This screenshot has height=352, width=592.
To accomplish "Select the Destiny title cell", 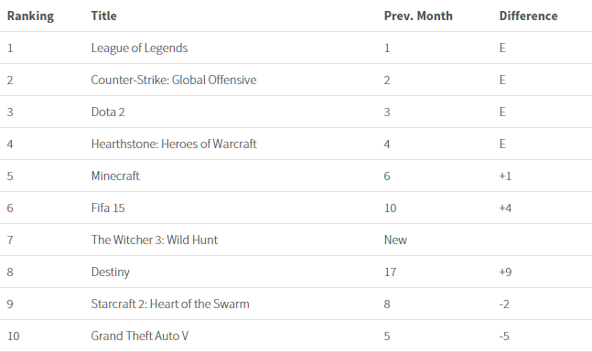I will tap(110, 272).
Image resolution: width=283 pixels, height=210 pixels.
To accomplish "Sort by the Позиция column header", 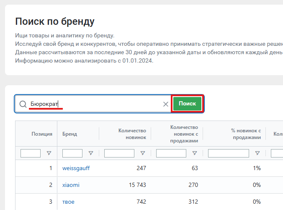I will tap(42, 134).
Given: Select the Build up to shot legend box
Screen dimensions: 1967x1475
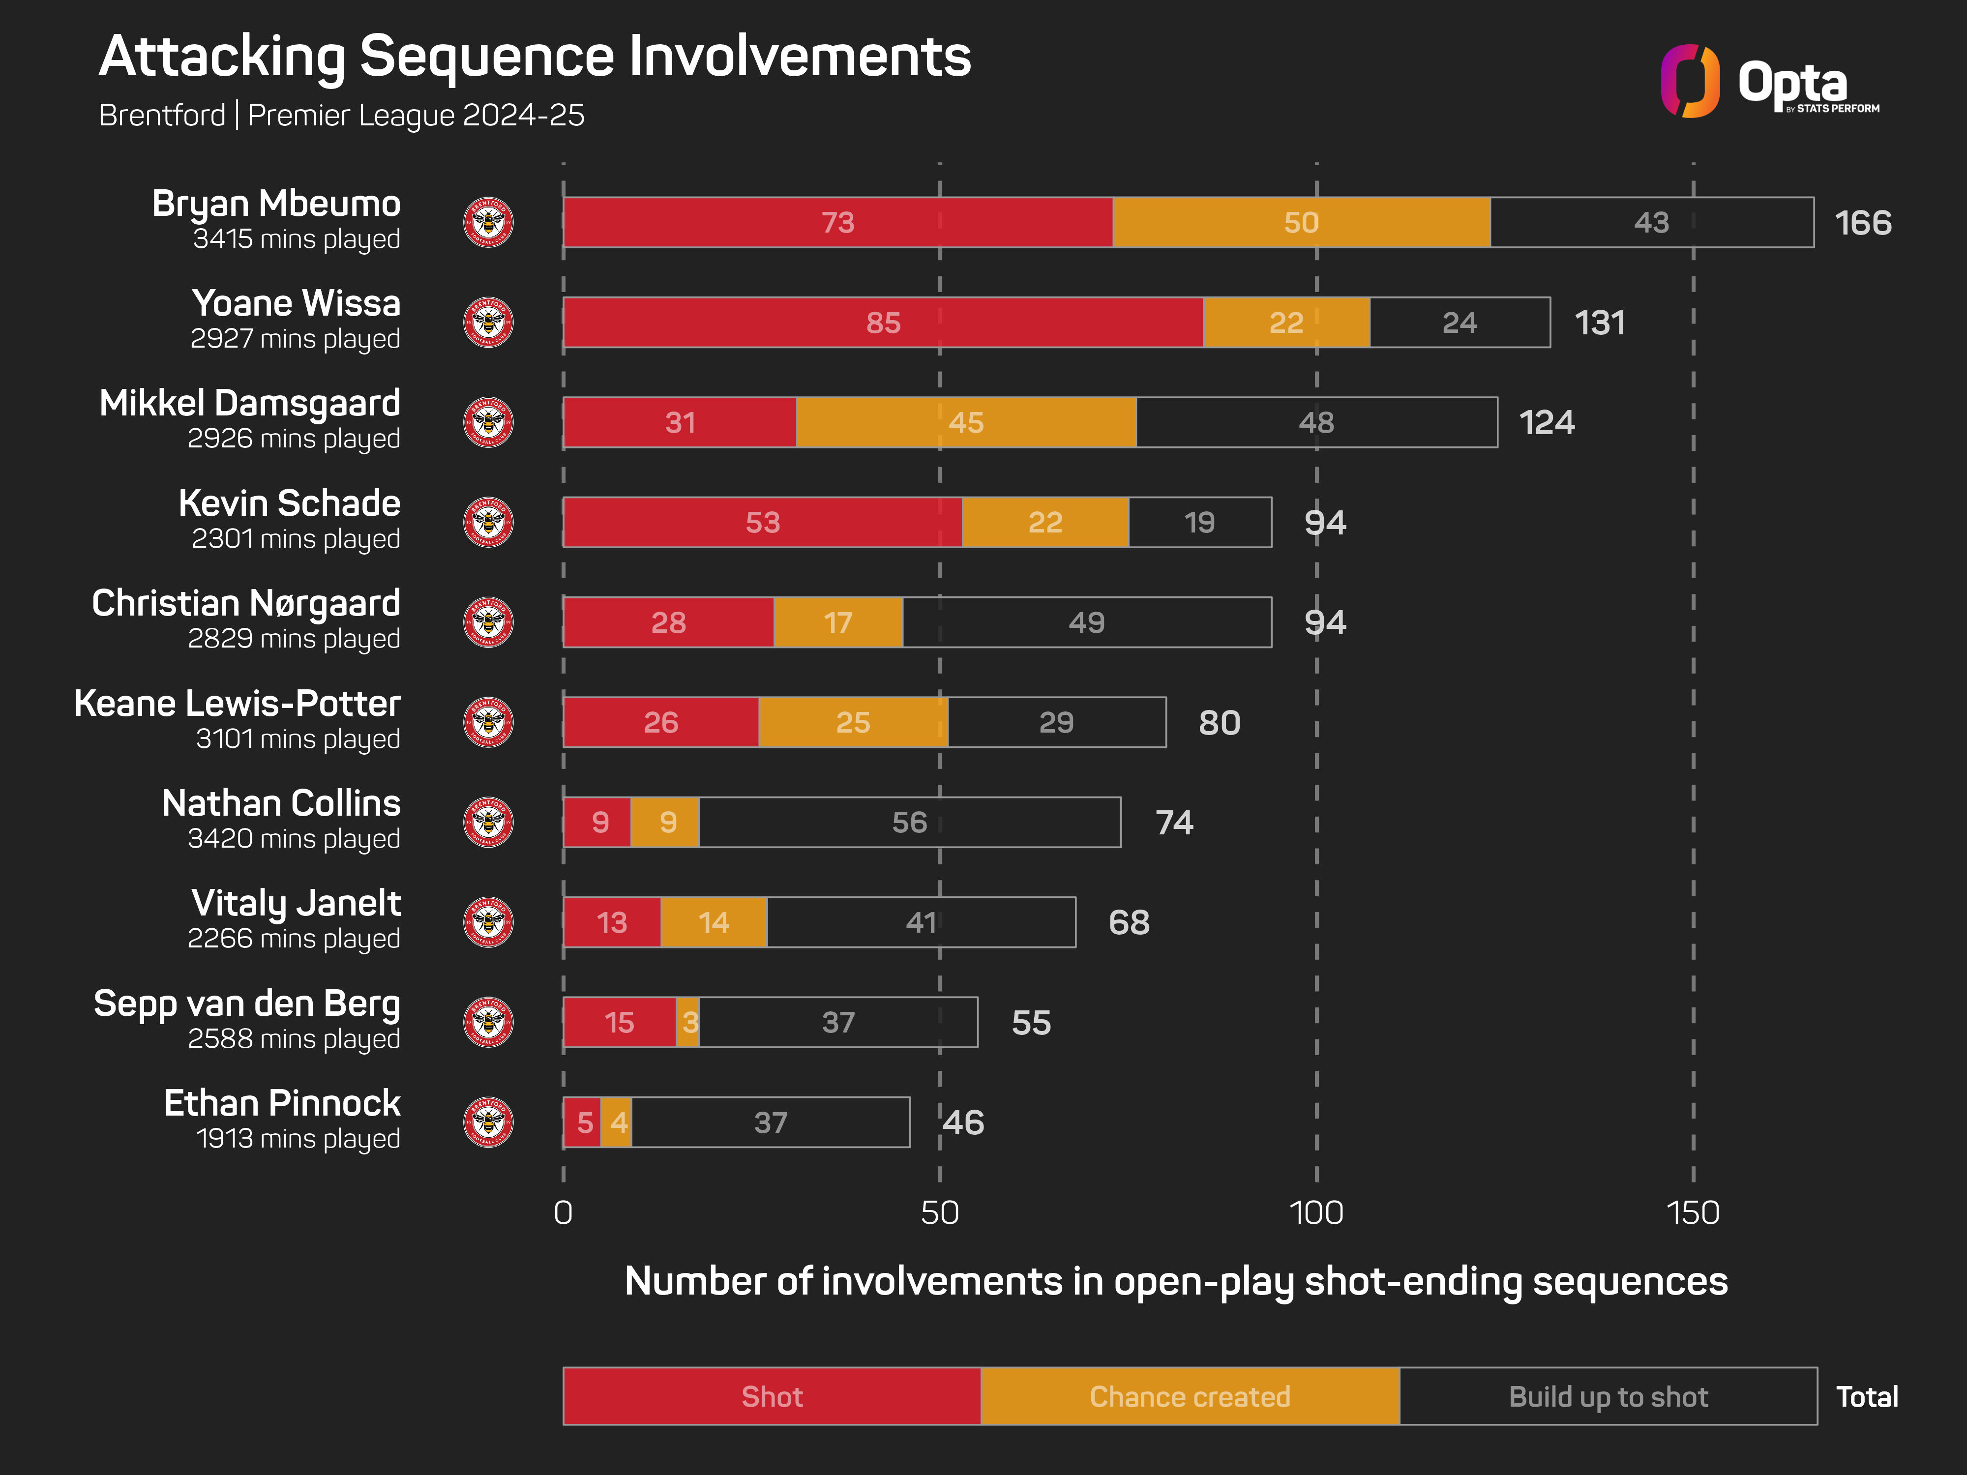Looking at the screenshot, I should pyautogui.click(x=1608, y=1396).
...
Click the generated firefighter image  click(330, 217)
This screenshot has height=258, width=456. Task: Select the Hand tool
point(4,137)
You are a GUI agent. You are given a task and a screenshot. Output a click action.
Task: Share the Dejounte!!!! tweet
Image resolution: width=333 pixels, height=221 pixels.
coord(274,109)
==
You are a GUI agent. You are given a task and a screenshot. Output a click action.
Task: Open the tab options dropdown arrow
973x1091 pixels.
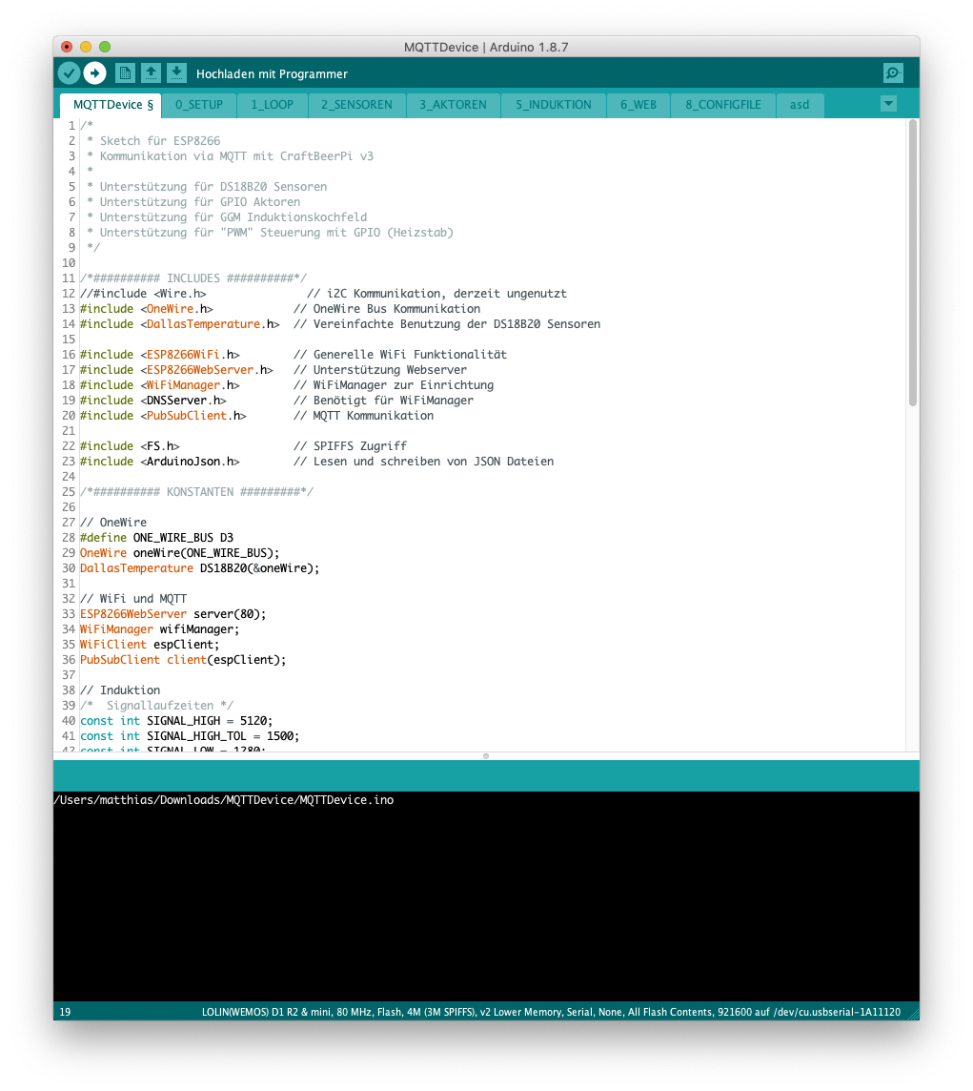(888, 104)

▶ **Task**:
State how many of the lines above contain the word "resolution", treating uppercase and lowercase letters as different. Give only the number.

▶ **Solution to this task**:
2